* [Given task]
Do these statements agree with the retractable flap patent page below? For each, answer yes or no and quote the deciding words from the page.
1. The application was filed on April 14, 2019.
2. The background says ailerons are generally located on the tail of the aircraft.
3. After deflecting, the flap returns to a position uniform to the body of the vehicle or object.

* [Extract provided]
============
RETRACTABLE FLAPS USED FOR ADJUSTING THE TRAJECTORY OF AIRCRAFT, SPACECRAFT, AND WATERCRAFT RELATED VEHICLES OR PROPELLED/PROJECTILE OBJECTS

Information

  • Patent Application
  • 20200324873
  • Publication Number
    20200324873
  • Date Filed
    April 14, 2019
    5 years ago
  • Date Published
    October 15, 2020
    4 years ago
Abstract
The retractable flap provides a methodology in reducing drag on multiple types of vehicles and objects. These flaps are utilized the same way as any other flap such as the elevator, rudder, or aileron when it comes to trajectory control or steering. The retractable flap deflects from the body of the vehicle or object and returns back to its original position which is uniform to the body. The retractability of the flap allows the vehicle or object to be more streamlined.
Description
BACKGROUND OF THE INVENTION

In the field of engineering, there are different types of flaps located on vehicles that are used to change their trajectory. They are usually referred to as ailerons, elevators, and rudders. Generally, the ailerons are located on the wings of aircrafts and the elevators and rudders are located on the tail of the aircraft or water vessels. When these flaps are adjusted accordingly, the vehicle can utilize the oncoming fluid to alter its trajectory. Even though this is useful, there is a way to get rid of the tail of these vehicles that controls the rudder and elevator and improve the performance of the vehicle.
============
* [Recorded data]
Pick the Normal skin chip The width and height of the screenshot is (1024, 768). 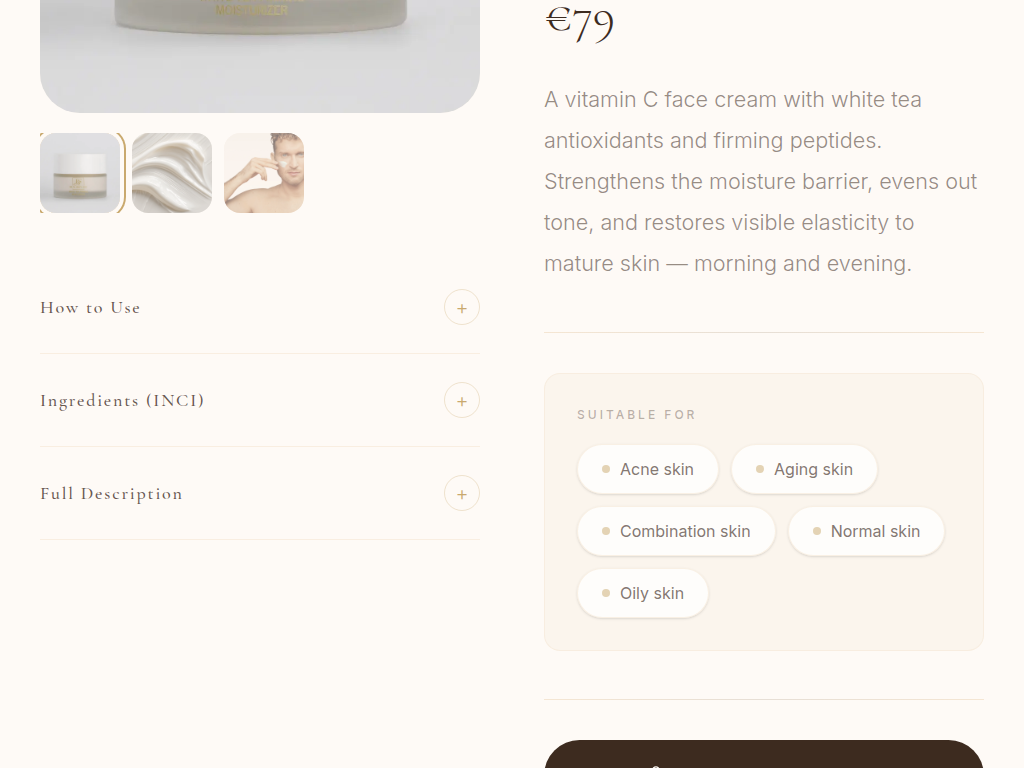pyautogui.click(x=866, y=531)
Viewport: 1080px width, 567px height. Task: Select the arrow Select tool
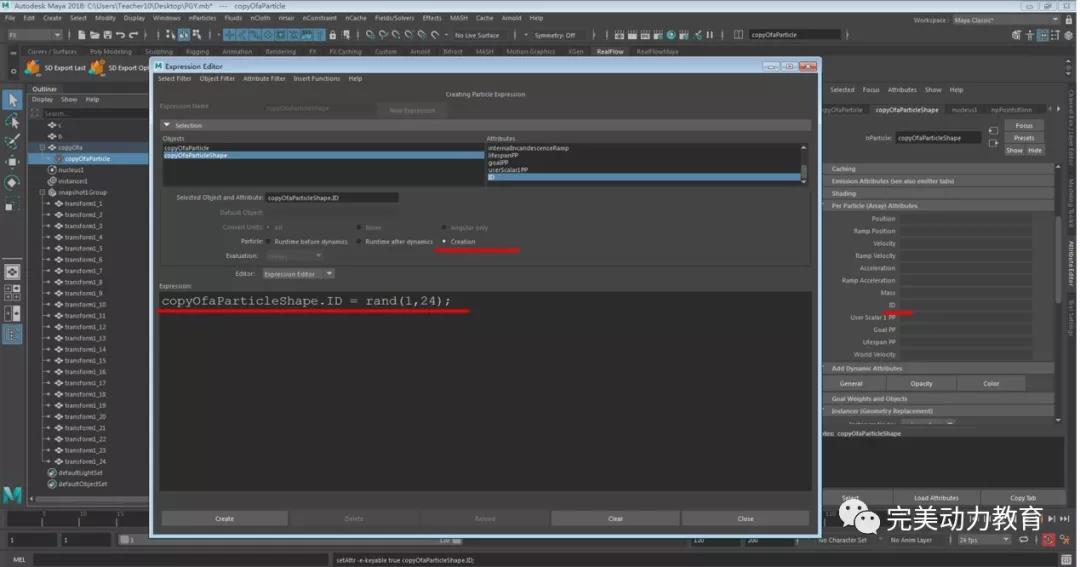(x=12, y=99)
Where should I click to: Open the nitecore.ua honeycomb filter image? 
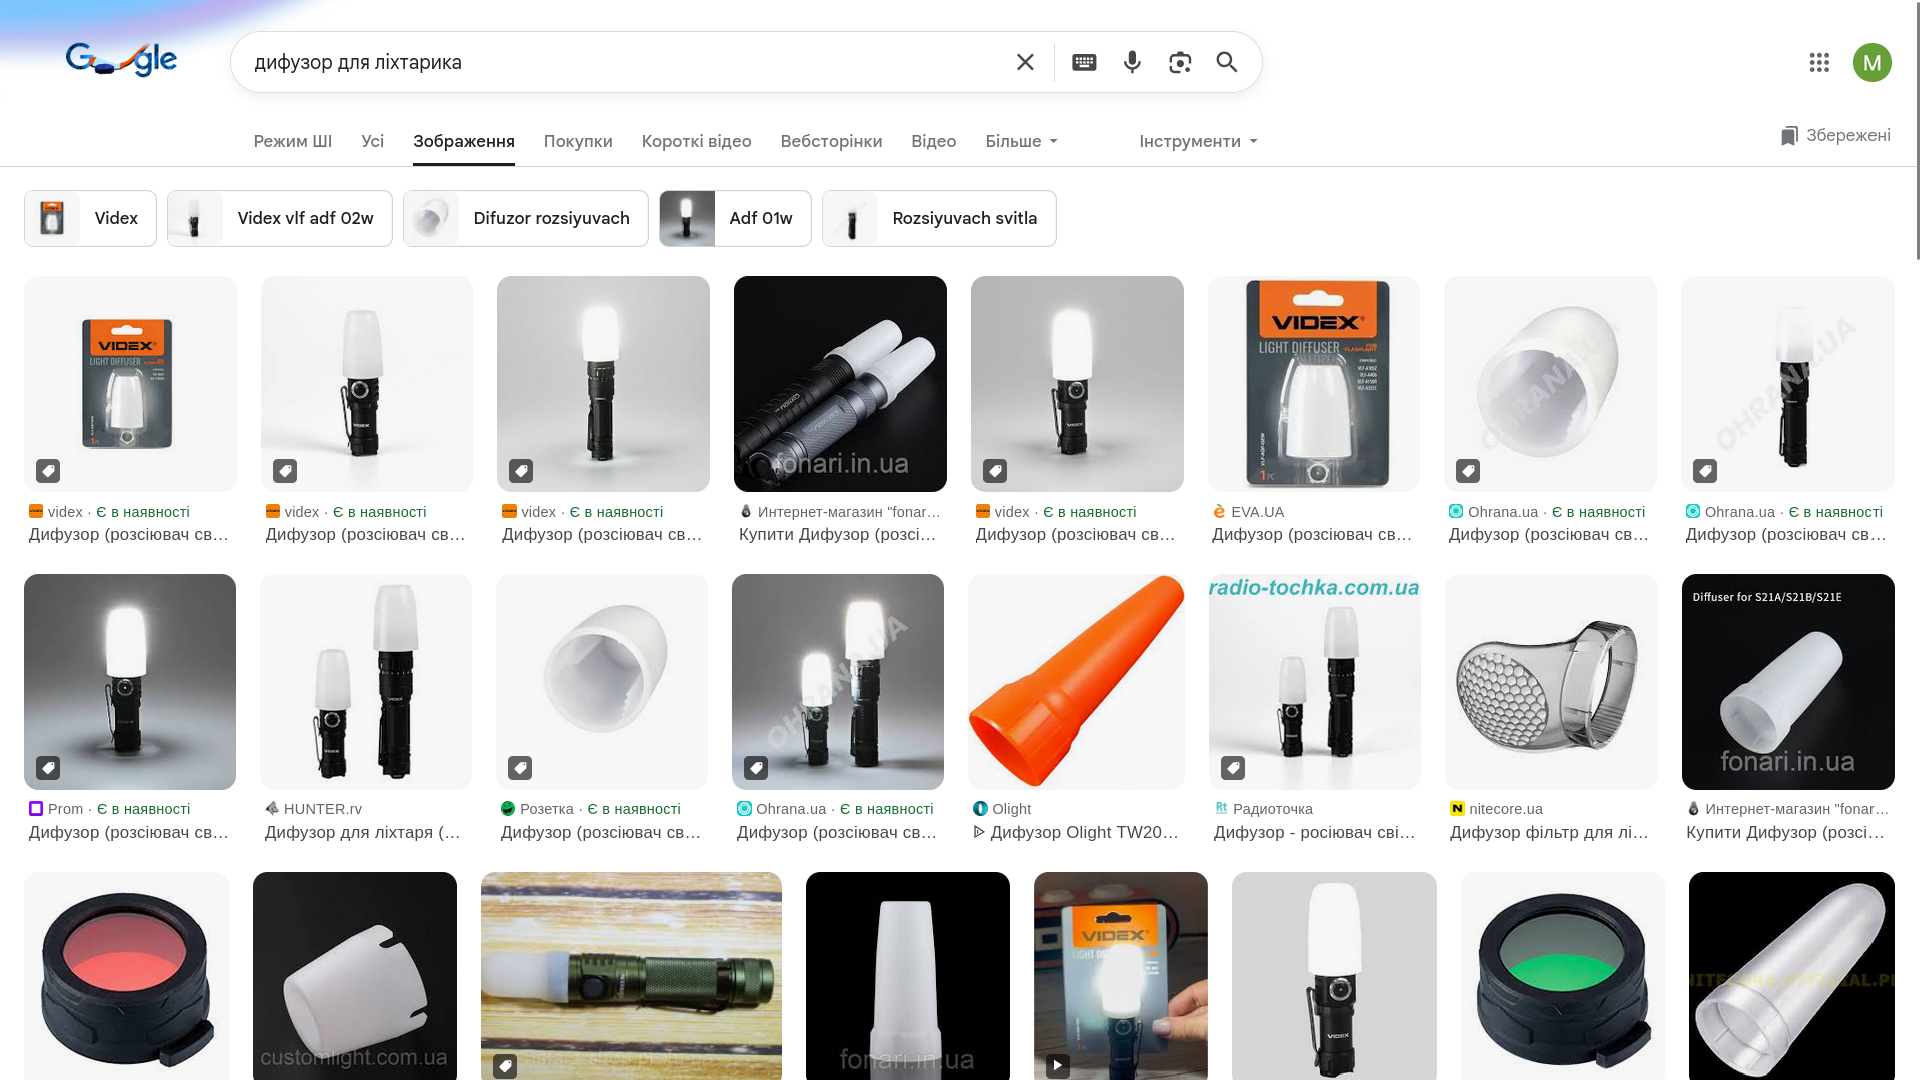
============
* [Complete response]
1. Yes: "April 14, 2019"
2. No: "the ailerons are located on the wings of aircrafts"
3. Yes: "returns back to its original position which is uniform to the body"